▶ [DATA PROVIDED]

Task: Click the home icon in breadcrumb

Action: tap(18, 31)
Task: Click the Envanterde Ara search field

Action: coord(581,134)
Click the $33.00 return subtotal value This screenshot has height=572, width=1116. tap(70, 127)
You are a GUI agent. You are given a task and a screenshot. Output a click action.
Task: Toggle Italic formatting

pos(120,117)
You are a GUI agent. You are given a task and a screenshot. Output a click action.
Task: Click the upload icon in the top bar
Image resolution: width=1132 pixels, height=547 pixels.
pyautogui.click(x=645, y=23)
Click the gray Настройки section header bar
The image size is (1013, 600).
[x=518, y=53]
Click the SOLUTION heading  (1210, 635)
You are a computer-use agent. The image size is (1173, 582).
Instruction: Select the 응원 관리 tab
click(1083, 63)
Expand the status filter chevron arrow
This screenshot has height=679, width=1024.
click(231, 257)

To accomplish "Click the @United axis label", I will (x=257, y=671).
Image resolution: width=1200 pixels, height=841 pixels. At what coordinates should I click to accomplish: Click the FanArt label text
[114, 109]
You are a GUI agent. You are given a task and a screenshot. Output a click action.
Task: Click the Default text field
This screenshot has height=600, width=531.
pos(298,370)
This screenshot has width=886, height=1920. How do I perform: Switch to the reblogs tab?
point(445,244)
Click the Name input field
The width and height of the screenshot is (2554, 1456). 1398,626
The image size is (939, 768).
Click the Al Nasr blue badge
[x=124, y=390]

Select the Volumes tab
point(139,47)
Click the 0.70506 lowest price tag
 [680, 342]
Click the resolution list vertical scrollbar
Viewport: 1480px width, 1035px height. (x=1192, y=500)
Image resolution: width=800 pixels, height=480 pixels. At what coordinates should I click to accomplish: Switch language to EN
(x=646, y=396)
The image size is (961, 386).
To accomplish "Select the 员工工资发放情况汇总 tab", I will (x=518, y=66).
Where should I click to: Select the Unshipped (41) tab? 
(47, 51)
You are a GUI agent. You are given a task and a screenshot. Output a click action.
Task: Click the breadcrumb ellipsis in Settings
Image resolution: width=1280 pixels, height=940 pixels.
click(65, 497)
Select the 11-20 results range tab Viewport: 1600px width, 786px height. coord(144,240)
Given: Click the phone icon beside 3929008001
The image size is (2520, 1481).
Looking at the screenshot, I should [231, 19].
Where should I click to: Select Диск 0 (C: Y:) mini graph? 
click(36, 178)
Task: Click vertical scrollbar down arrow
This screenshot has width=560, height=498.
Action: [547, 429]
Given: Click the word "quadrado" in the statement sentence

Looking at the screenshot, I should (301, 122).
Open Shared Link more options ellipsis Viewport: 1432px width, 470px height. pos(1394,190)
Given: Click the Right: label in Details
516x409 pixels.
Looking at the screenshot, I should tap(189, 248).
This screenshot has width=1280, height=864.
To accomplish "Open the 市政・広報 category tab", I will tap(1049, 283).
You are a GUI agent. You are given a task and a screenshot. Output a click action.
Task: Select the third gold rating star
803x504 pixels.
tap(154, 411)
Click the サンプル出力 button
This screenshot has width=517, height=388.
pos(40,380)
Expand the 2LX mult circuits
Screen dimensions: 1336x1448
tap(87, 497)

▶ [INSTRUCTIONS TO FOLLOW] Look above for the line with "Click the resolution list vertical scrollbar" and the line with "The image size is (961, 386).". Write out those two lines and all the lines between them, exactly, and no others.

▶ [TASK RESPONSE]
Click the resolution list vertical scrollbar
Viewport: 1480px width, 1035px height. (x=1192, y=500)
Image resolution: width=800 pixels, height=480 pixels. At what coordinates should I click to accomplish: Switch language to EN
(x=646, y=396)
The image size is (961, 386).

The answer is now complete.